Looking back over his career, Dr. Glassberg is grateful for his exposure to the dermatology specialty. Though he works long hours at the practice, he’s not tied down the way he would have been had he worked in a hospital. “Still, everyone wants to see you tomorrow so I’m always working through lunch, staying late and adding hours, and I do find it hard to cut back,” he says.
In his off hours Dr. Glassberg spends time with his family—his wife Stephanie and their two teenage children. He tries to stay physically active by skiing, biking, swimming and hiking. “I think you need to stay physically active to stay sane,” he says. “It allows me to decompress and refocus.”

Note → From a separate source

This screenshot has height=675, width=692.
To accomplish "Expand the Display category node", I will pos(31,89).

Dr. Glassberg is proud of his career trajectory and says he wouldn’t have it any other way. “It was never my master plan to become a dermatologist and a practice owner. I was in the right place at the right time and got some incredible opportunities,” he says. “Now, I can’t picture myself doing anything else. The variety keeps it interesting. You get to work with all age groups—from pediatric to geriatric—and you’re dealing with the whole body, not just a part of it. There’s a lot of internal medicine as well as surgical skill involved.”
He also enjoys the camaraderie that comes with working in a multi-physician practice, where the doctors are able to bounce ideas off of each other, discuss cases and help one another keep up with the latest research.

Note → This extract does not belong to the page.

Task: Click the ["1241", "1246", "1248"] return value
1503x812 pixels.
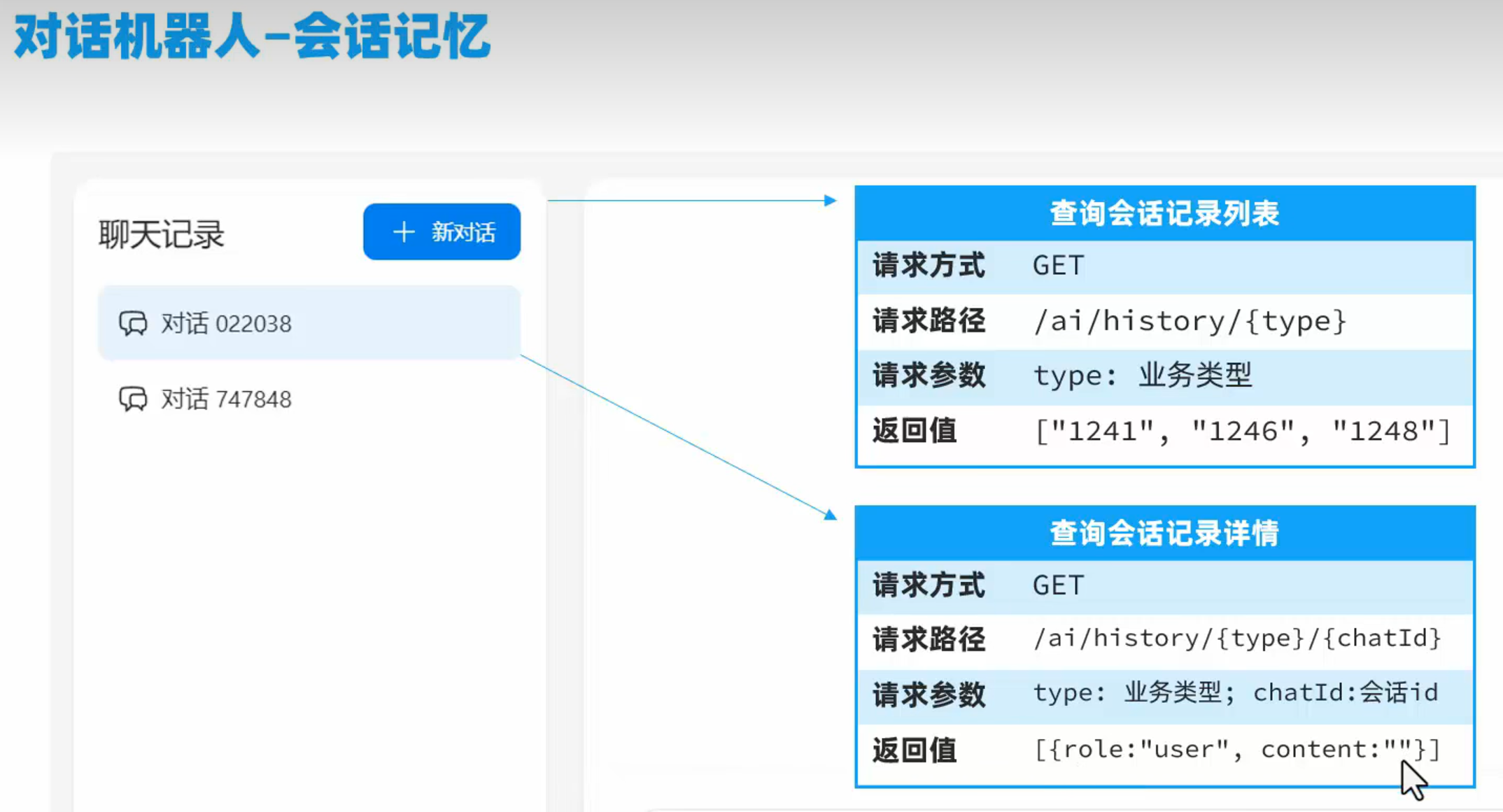Action: click(1243, 431)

“We also have an in-house pathology lab, so we have specialists right there for feedback,” says Dr. Glassberg. “We support each other, we interact and nothing is ever just routine. There is something wonderful about being in control of your own environment and your staffing, and having the ability to manage care in a way that is best for your well-being and that of your patients. That’s what I love about being in private practice.”
Keith Loria is a freelance writer based in Oaktown, VA.